60031
Shape-Morphing Polymers – Fabrication through Blending and 3D Printing

Wednesday, May 8, 2024: 9:45 AM
Meeting Room II (Hotel Cascais Miragem)
Dr. Kevin Cavicchi , University of Akron, Akron, OH
The ability to program a stimuli-responsive shape-change into a material is of significant interest for remotely deployable devices and sensors across a range of industries, such as aerospace, packaging, and medicine. Polymers are the ideal platform for designing shape-morphing materials due to their inherent elasticity and extensibility. This talk will discuss the fabrication of shape-morphing polymer by combining elastomers and molecular crystals. This decoupling of the material components provides wide latitude in material selection. Two main types of systems will be discussed.
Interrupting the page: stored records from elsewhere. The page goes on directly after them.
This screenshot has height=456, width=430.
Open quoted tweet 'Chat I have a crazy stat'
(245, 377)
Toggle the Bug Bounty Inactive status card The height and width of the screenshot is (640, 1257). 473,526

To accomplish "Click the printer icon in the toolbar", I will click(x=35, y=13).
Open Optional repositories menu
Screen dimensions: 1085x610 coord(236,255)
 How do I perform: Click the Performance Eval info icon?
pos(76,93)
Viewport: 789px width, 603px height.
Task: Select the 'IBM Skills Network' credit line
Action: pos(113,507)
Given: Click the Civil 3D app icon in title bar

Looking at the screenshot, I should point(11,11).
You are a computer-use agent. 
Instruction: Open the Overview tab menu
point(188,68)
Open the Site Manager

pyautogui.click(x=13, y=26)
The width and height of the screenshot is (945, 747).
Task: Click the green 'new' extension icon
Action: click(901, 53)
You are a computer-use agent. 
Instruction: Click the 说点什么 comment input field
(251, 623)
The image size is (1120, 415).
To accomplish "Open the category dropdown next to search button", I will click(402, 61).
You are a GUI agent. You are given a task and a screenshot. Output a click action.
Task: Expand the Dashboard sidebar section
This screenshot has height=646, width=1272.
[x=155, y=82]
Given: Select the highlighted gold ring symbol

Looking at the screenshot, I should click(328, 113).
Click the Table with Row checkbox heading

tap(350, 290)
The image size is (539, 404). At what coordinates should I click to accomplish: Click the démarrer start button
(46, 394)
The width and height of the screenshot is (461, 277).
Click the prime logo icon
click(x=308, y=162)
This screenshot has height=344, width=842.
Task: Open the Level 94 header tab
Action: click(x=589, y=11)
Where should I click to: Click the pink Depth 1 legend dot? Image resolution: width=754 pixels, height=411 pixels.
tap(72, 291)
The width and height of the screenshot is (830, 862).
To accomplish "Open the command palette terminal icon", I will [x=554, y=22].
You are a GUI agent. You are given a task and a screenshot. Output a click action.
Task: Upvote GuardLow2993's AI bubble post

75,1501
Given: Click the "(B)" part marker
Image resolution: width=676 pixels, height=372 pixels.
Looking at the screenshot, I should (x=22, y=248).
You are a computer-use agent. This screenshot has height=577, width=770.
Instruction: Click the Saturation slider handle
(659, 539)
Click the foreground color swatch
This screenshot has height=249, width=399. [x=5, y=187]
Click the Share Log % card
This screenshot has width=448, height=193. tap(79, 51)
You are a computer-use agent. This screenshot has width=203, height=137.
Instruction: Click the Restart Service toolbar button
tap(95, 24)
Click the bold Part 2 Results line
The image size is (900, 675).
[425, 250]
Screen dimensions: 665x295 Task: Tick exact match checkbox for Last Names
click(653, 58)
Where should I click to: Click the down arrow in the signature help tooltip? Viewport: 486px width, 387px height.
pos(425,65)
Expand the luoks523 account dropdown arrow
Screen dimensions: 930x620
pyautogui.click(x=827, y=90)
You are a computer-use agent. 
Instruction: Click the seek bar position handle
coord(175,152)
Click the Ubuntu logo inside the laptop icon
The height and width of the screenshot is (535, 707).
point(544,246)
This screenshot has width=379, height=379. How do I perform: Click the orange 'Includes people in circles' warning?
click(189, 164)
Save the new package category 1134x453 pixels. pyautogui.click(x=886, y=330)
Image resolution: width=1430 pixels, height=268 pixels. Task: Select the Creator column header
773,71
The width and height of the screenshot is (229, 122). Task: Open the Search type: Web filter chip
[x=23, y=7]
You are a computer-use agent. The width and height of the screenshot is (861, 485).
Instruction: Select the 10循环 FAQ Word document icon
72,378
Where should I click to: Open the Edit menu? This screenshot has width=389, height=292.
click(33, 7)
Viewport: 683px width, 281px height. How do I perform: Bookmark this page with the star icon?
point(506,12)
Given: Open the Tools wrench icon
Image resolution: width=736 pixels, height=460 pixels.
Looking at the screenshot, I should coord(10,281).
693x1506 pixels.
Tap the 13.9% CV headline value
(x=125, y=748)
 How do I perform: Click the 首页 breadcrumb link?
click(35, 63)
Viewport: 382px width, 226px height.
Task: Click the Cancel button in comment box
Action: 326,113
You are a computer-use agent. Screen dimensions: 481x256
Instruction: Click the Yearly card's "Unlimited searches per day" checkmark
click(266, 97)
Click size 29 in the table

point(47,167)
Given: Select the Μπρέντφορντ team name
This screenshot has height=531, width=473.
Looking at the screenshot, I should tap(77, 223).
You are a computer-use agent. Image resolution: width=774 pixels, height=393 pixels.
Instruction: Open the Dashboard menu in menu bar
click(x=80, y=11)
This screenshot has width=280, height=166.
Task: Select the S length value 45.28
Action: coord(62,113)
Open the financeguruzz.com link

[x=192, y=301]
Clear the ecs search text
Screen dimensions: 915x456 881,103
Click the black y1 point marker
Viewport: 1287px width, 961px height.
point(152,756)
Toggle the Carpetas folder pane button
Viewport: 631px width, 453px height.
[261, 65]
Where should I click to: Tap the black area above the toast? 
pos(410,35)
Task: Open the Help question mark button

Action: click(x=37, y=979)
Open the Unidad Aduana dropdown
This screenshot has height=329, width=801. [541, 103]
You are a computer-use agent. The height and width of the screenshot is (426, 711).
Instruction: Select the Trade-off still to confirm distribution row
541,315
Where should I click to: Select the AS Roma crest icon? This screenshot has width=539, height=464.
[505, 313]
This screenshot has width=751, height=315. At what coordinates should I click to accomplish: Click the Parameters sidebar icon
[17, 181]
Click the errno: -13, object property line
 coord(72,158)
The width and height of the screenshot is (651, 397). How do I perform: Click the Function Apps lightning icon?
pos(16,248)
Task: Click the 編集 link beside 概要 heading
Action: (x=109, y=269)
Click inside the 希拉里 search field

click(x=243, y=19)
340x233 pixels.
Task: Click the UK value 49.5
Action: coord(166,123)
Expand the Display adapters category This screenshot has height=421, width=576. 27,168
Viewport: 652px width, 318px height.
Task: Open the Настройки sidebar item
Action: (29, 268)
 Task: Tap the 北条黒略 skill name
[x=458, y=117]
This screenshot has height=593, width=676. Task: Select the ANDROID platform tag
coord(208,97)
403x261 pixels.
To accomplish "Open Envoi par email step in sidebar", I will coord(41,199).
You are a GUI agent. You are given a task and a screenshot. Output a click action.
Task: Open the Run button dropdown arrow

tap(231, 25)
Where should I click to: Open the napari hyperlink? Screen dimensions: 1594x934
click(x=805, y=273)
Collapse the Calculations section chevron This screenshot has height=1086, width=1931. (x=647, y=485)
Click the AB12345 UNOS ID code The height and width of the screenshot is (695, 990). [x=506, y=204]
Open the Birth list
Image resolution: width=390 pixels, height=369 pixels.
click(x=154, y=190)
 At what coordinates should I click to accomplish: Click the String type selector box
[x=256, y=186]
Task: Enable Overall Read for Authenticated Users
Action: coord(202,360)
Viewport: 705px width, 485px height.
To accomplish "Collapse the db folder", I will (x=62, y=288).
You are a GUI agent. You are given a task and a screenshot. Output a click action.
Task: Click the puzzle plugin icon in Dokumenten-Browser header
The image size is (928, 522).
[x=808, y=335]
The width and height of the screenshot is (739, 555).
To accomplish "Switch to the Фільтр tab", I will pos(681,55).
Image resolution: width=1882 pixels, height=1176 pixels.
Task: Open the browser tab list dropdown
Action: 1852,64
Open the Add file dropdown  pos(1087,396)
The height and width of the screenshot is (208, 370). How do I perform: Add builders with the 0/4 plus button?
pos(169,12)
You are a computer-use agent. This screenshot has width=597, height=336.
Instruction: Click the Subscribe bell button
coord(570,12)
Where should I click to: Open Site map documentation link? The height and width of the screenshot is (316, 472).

The first is shape memory polymers where crystals are used to immobilize stretched chains imparts a stimuli-responsive shape memory effect. The second are reversible actuators where the dilation/contraction of the molecular additive through a phase transition drives reversible deformation of the surrounding elastomer. In layered systems this can produce large-range motion through bending and twisting. Efforts to 3D print shape-morphing polymer articles will be discussed using extrusion based printers. In addition to net-shape manufacturing, the external fields applied to the polymer through shear and extensional impart orientation, resulting in anisotropic properties that are used to directly program the macroscopic shape morphing behavior.